#### Requirements
A) Answer these about the SQL Server collation post:
(i) Which character first caused the issue?
(ii) What kind of contacts does the client's contact database hold?
(iii) What did users type into the "Last Name" text box when they expected the contact Trouvé to be returned?
B) Return the part of the SQL Server collation post from "December 12, 2006" to "can't be changed.", word for word.

#### Text segment

————

December 12, 2006

SQL Server 2000 Collation - Searching and Ordering on Latin Characters - Collations - Pick Your Searching and Ordering Poison

Introduction
Collations only became important to me because I didn't have a choice – I couldn’t avoid them anymore since I couldn’t live in my little bubble I call Shan’s world. It just…reared its ugly collation head - DAH! I'd always successfully avoided delving into collations too deeply in the past, but of course, ignorance is bliss for only so long. Now I've seen the light and realize that like it or not, you should include database collation strategy in your early database designs. As a last resort, you have to at least consider searching strategies if you are in a situation with databases containing collations that can't be changed.

Problem
The issue came up first with the dreaded é character, or the e with the "acute" accent overtop. One of my client's contact databases contains only contacts with latin characters. Some of the contacts with é in their last name are:

Salinési
Méghirbi
Trouvé
Pérez

The problem that was occurring was that users searching the database were unable to find these types of contacts. They were doing searches using standard web application search forms. For example, they would enter Trouve into a "Last Name" text box, and expect the contact with last name Trouvé to return as a match. Lo and behold that wasn't occurring.

————

#### Collected data
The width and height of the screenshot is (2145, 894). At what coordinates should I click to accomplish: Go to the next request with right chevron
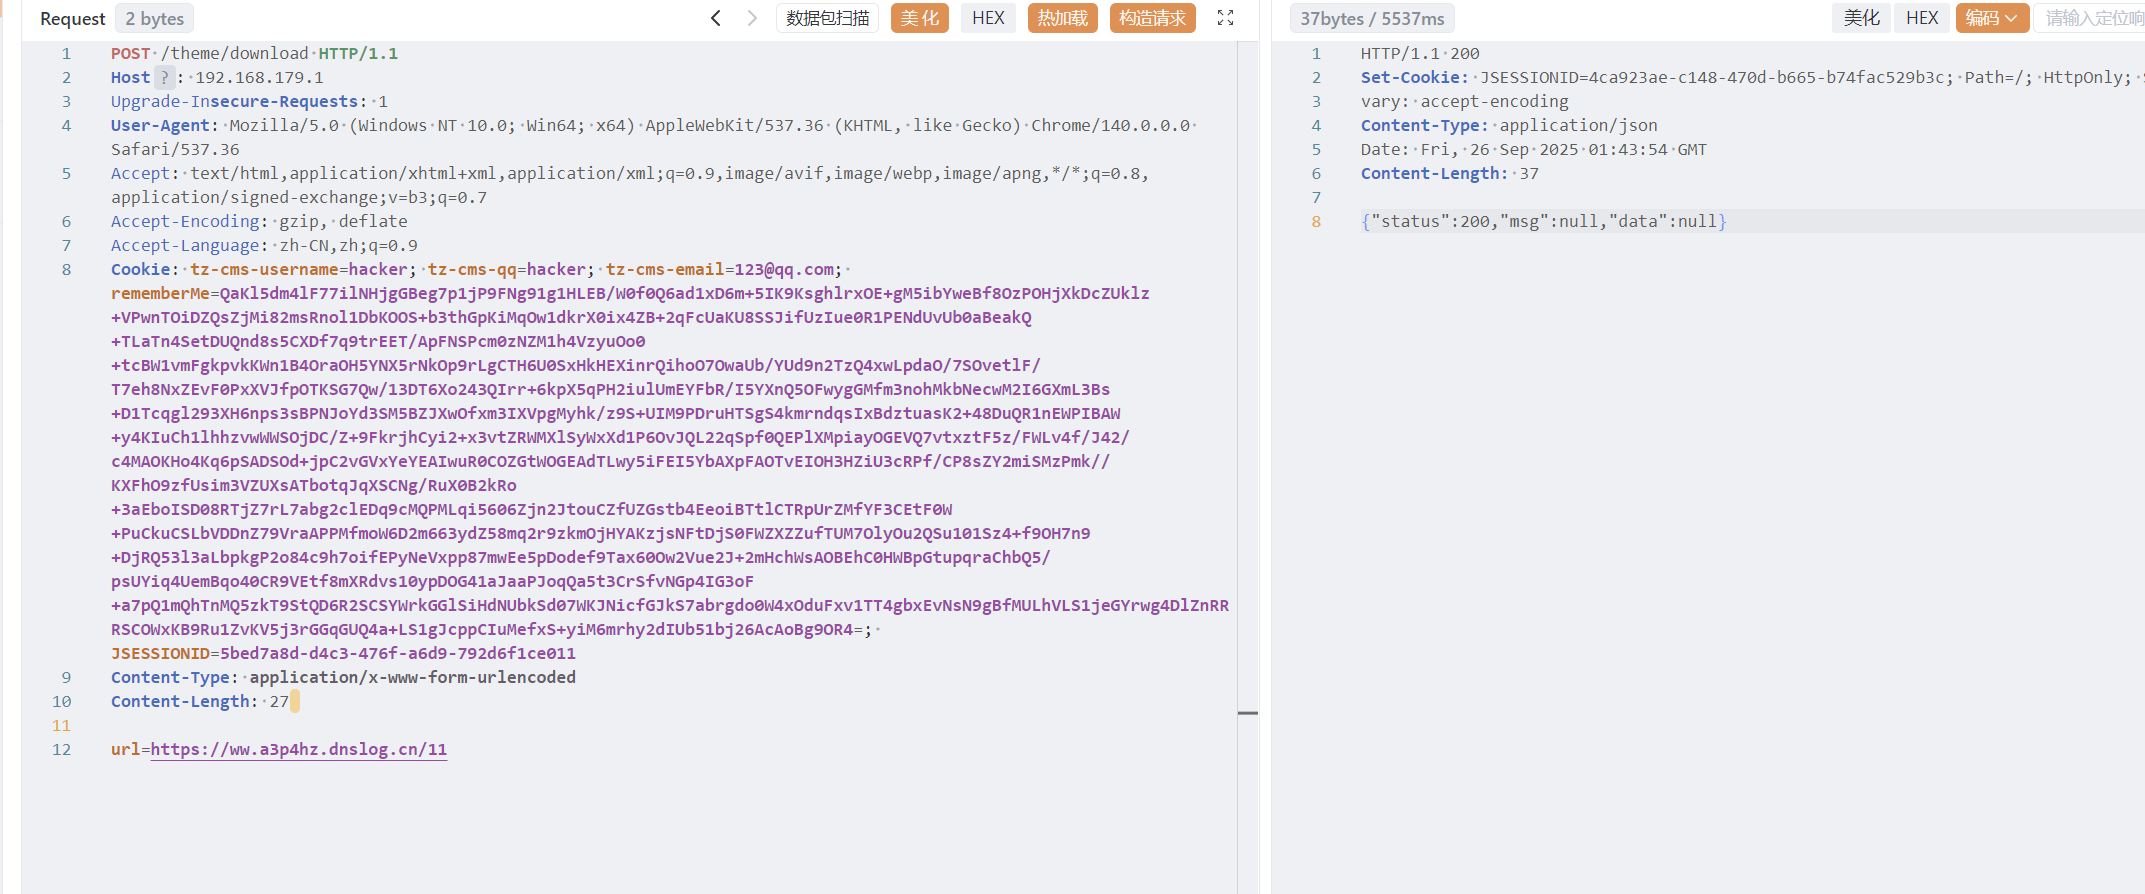pyautogui.click(x=752, y=18)
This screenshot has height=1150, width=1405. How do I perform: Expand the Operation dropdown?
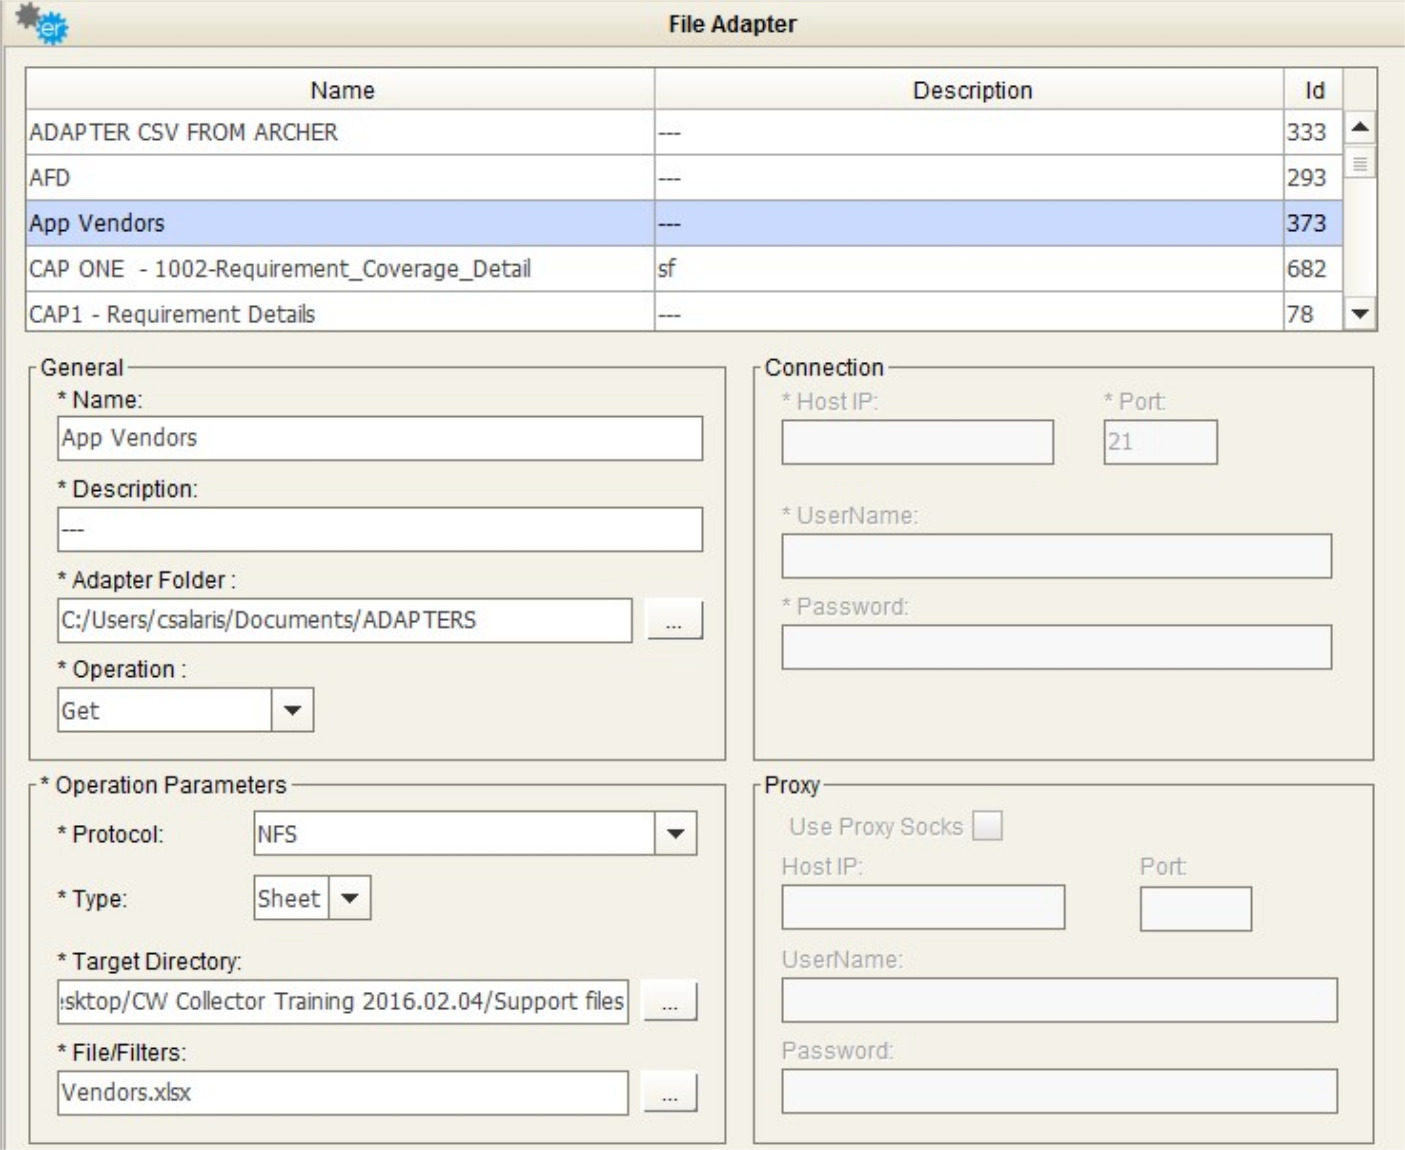pos(292,710)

————

#### Task-by-task results
A)
(i) The é character, the e with the "acute" accent.
(ii) Only contacts with latin characters.
(iii) Trouve

B)
December 12, 2006

SQL Server 2000 Collation - Searching and Ordering on Latin Characters - Collations - Pick Your Searching and Ordering Poison

Introduction
Collations only became important to me because I didn't have a choice – I couldn’t avoid them anymore since I couldn’t live in my little bubble I call Shan’s world. It just…reared its ugly collation head - DAH! I'd always successfully avoided delving into collations too deeply in the past, but of course, ignorance is bliss for only so long. Now I've seen the light and realize that like it or not, you should include database collation strategy in your early database designs. As a last resort, you have to at least consider searching strategies if you are in a situation with databases containing collations that can't be changed.